*Data to use*.
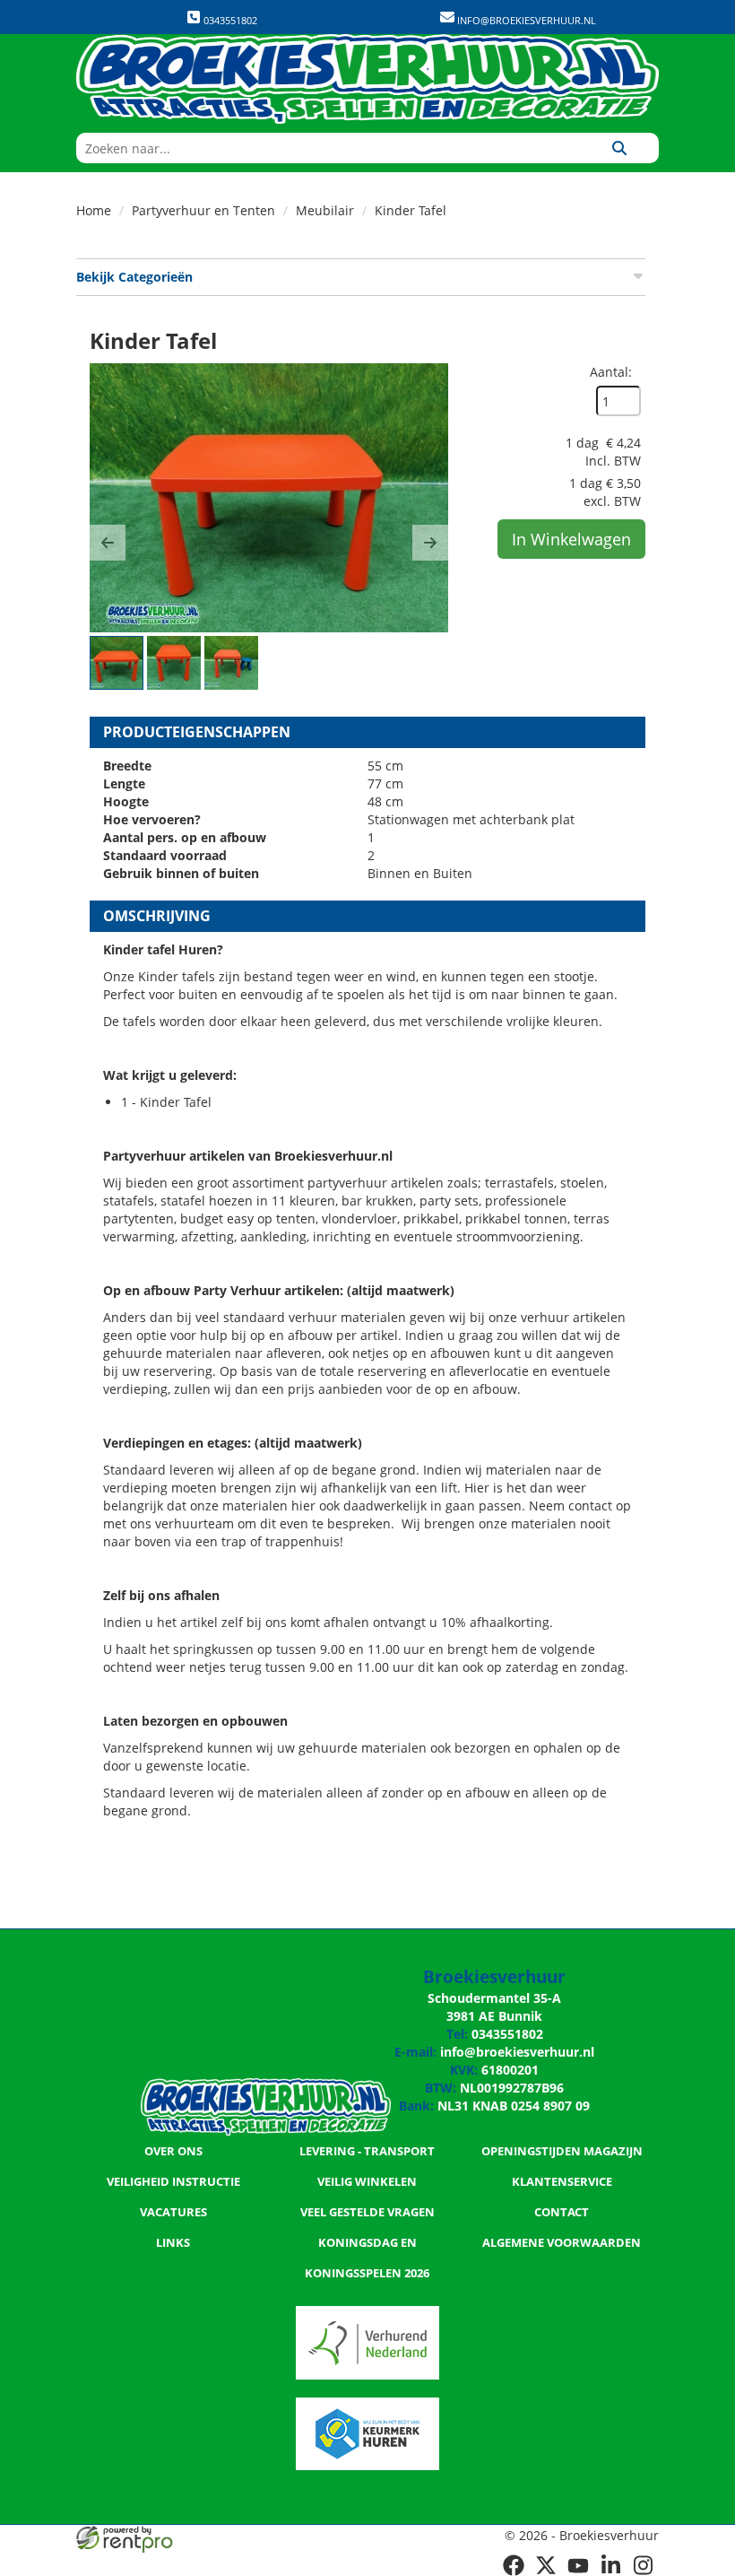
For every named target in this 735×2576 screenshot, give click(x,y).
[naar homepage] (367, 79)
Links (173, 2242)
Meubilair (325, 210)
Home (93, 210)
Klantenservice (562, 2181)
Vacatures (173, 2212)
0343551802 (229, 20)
* * *
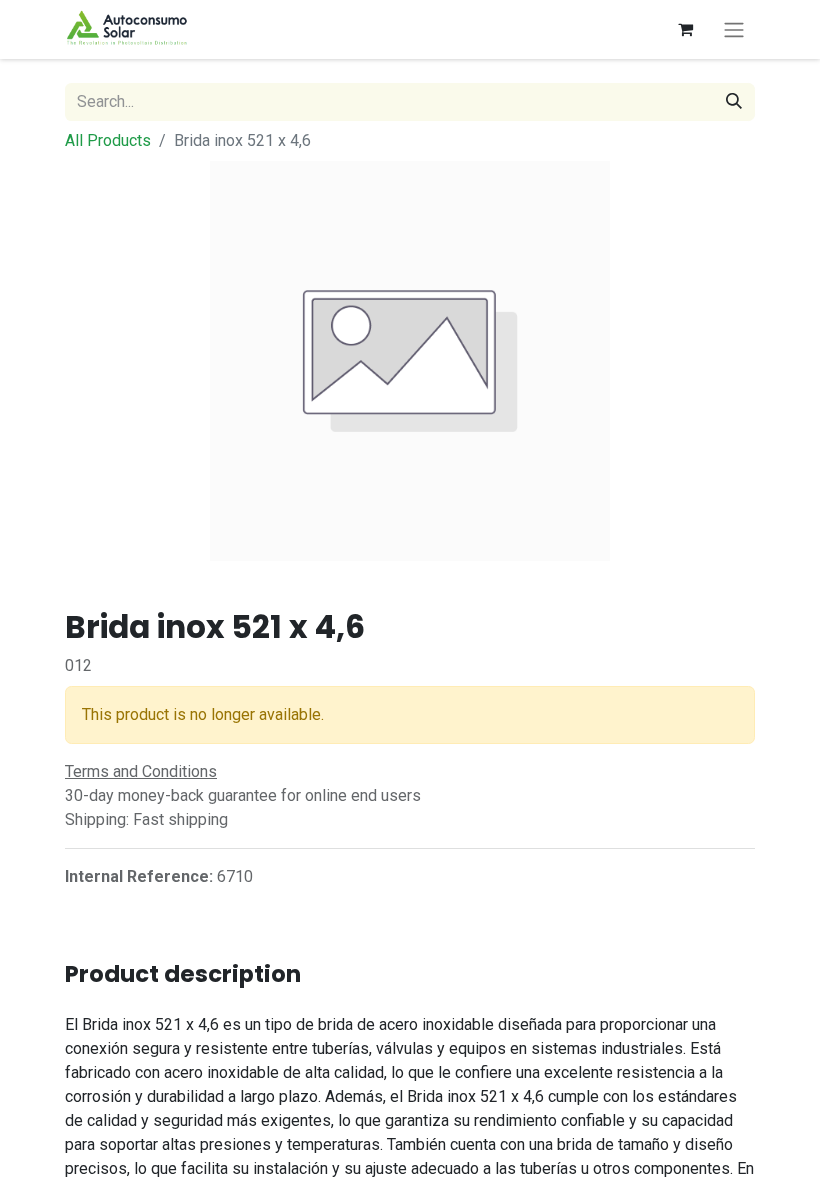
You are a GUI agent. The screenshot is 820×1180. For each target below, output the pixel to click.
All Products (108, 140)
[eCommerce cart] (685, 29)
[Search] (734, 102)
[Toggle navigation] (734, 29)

*Exercise details*. The range runs from the line above containing "[naar homepage] (367, 79)" to the line containing "0343551802 (229, 20)", inclusive. Restate those lines word for word and no others.

*Answer*.
[naar homepage] (367, 79)
Links (173, 2242)
Meubilair (325, 210)
Home (93, 210)
Klantenservice (562, 2181)
Vacatures (173, 2212)
0343551802 (229, 20)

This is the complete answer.